EXERCISE DIRECTIONS
The records shown below are to be repeated exactly and completely.

Start of EXERCISE INPUT

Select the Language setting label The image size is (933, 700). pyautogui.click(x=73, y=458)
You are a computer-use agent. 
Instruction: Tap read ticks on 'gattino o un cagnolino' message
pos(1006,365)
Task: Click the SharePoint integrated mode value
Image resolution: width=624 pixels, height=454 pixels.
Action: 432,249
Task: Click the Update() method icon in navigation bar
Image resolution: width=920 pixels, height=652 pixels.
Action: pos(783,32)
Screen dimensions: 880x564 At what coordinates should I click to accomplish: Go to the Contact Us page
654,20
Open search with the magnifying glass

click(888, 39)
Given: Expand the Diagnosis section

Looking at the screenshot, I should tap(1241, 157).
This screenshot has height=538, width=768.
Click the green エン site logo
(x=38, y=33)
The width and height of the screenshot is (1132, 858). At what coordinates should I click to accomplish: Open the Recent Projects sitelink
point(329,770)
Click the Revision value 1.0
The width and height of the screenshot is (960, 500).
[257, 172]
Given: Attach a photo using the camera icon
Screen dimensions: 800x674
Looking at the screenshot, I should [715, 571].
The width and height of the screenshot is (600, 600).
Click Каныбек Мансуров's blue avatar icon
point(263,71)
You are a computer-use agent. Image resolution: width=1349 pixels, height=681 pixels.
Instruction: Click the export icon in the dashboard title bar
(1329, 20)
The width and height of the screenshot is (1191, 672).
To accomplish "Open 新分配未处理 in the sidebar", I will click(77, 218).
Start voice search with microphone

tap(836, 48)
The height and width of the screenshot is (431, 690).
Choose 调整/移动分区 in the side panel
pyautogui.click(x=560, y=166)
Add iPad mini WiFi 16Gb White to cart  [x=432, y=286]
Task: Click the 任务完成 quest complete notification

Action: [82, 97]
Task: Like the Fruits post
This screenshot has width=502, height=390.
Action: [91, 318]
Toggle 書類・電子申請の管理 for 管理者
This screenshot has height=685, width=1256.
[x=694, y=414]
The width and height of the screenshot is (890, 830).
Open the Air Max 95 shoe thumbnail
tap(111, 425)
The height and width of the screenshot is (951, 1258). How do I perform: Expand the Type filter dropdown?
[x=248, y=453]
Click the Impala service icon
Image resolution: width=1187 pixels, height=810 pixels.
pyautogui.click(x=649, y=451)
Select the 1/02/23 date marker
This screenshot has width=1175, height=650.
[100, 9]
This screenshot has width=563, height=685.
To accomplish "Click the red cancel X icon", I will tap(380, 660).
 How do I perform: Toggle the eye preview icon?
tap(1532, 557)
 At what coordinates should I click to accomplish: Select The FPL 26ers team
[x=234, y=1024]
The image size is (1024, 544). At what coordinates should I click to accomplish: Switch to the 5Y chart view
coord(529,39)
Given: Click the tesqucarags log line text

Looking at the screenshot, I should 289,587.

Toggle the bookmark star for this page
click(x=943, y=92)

End of EXERCISE INPUT

TASK RESULT
Select the Language setting label The image size is (933, 700). pyautogui.click(x=73, y=458)
You are a computer-use agent. 
Instruction: Tap read ticks on 'gattino o un cagnolino' message
pos(1006,365)
Task: Click the SharePoint integrated mode value
Image resolution: width=624 pixels, height=454 pixels.
Action: 432,249
Task: Click the Update() method icon in navigation bar
Image resolution: width=920 pixels, height=652 pixels.
Action: pos(783,32)
Screen dimensions: 880x564 At what coordinates should I click to accomplish: Go to the Contact Us page
654,20
Open search with the magnifying glass

click(888, 39)
Given: Expand the Diagnosis section

Looking at the screenshot, I should tap(1241, 157).
This screenshot has height=538, width=768.
Click the green エン site logo
(x=38, y=33)
The width and height of the screenshot is (1132, 858). At what coordinates should I click to accomplish: Open the Recent Projects sitelink
point(329,770)
Click the Revision value 1.0
The width and height of the screenshot is (960, 500).
[257, 172]
Given: Attach a photo using the camera icon
Screen dimensions: 800x674
Looking at the screenshot, I should [715, 571].
The width and height of the screenshot is (600, 600).
Click Каныбек Мансуров's blue avatar icon
point(263,71)
You are a computer-use agent. Image resolution: width=1349 pixels, height=681 pixels.
Instruction: Click the export icon in the dashboard title bar
(1329, 20)
The width and height of the screenshot is (1191, 672).
To accomplish "Open 新分配未处理 in the sidebar", I will click(77, 218).
Start voice search with microphone

tap(836, 48)
The height and width of the screenshot is (431, 690).
Choose 调整/移动分区 in the side panel
pyautogui.click(x=560, y=166)
Add iPad mini WiFi 16Gb White to cart  [x=432, y=286]
Task: Click the 任务完成 quest complete notification

Action: [82, 97]
Task: Like the Fruits post
This screenshot has width=502, height=390.
Action: [91, 318]
Toggle 書類・電子申請の管理 for 管理者
This screenshot has height=685, width=1256.
[x=694, y=414]
The width and height of the screenshot is (890, 830).
Open the Air Max 95 shoe thumbnail
tap(111, 425)
The height and width of the screenshot is (951, 1258). How do I perform: Expand the Type filter dropdown?
[x=248, y=453]
Click the Impala service icon
Image resolution: width=1187 pixels, height=810 pixels.
pyautogui.click(x=649, y=451)
Select the 1/02/23 date marker
This screenshot has width=1175, height=650.
[100, 9]
This screenshot has width=563, height=685.
To accomplish "Click the red cancel X icon", I will tap(380, 660).
 How do I perform: Toggle the eye preview icon?
tap(1532, 557)
 At what coordinates should I click to accomplish: Select The FPL 26ers team
[x=234, y=1024]
The image size is (1024, 544). At what coordinates should I click to accomplish: Switch to the 5Y chart view
coord(529,39)
Given: Click the tesqucarags log line text

Looking at the screenshot, I should 289,587.

Toggle the bookmark star for this page
click(x=943, y=92)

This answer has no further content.